### Gegeven tekst
+ + + + +
In mijn blogbericht Even slikken schreef ik over de keuze voor het neoliberalisme die verschillende prominente Christendemocraten maakten na de oorlog en weer vanaf de jaren tachtig. Ik vond dat ontluisterend omdat het mensbeeld achter het neoliberalisme nogal plat is. Dat had ik niet verwacht van de Christendemocraten.

Bij nader inzien had het niet zo onverwacht hoeven zijn voor me. Want had ik niet voorbereid kunnen zijn op dat démasqué van het CDA? Had ik me niet veel eerder kunnen realiseren dat ‘consultant des vaderlands’ Wopke Hoekstra het ware gezicht is van de Christendemocraten, en dat de woorden ‘rentmeesterschap’, ‘solidariteit’ enzovoorts vooral zoethoudertjes zijn voor CDA-partijcongressen?
+ + + + +
### Gegevensdeel
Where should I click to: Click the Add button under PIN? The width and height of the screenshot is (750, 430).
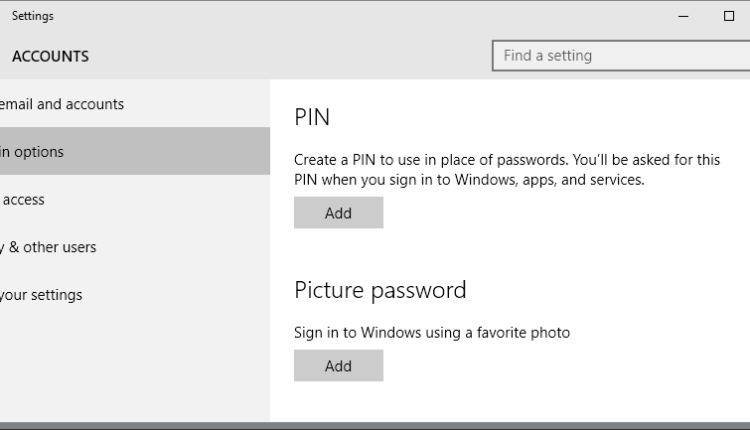(339, 213)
+ + + + +
### Opdrachten
**1)** Wie wordt in de tekst over het CDA "consultant des vaderlands" genoemd?
**2)** Neem uit de tekst over het CDA woordelijk over wat tussen "Bij nader inzien" en "zijn voor CDA-partijcongressen?" staat, die woorden zelf inbegrepen.

### Antwoorden hieronder
**1)** Wopke Hoekstra

**2)**
Bij nader inzien had het niet zo onverwacht hoeven zijn voor me. Want had ik niet voorbereid kunnen zijn op dat démasqué van het CDA? Had ik me niet veel eerder kunnen realiseren dat ‘consultant des vaderlands’ Wopke Hoekstra het ware gezicht is van de Christendemocraten, en dat de woorden ‘rentmeesterschap’, ‘solidariteit’ enzovoorts vooral zoethoudertjes zijn voor CDA-partijcongressen?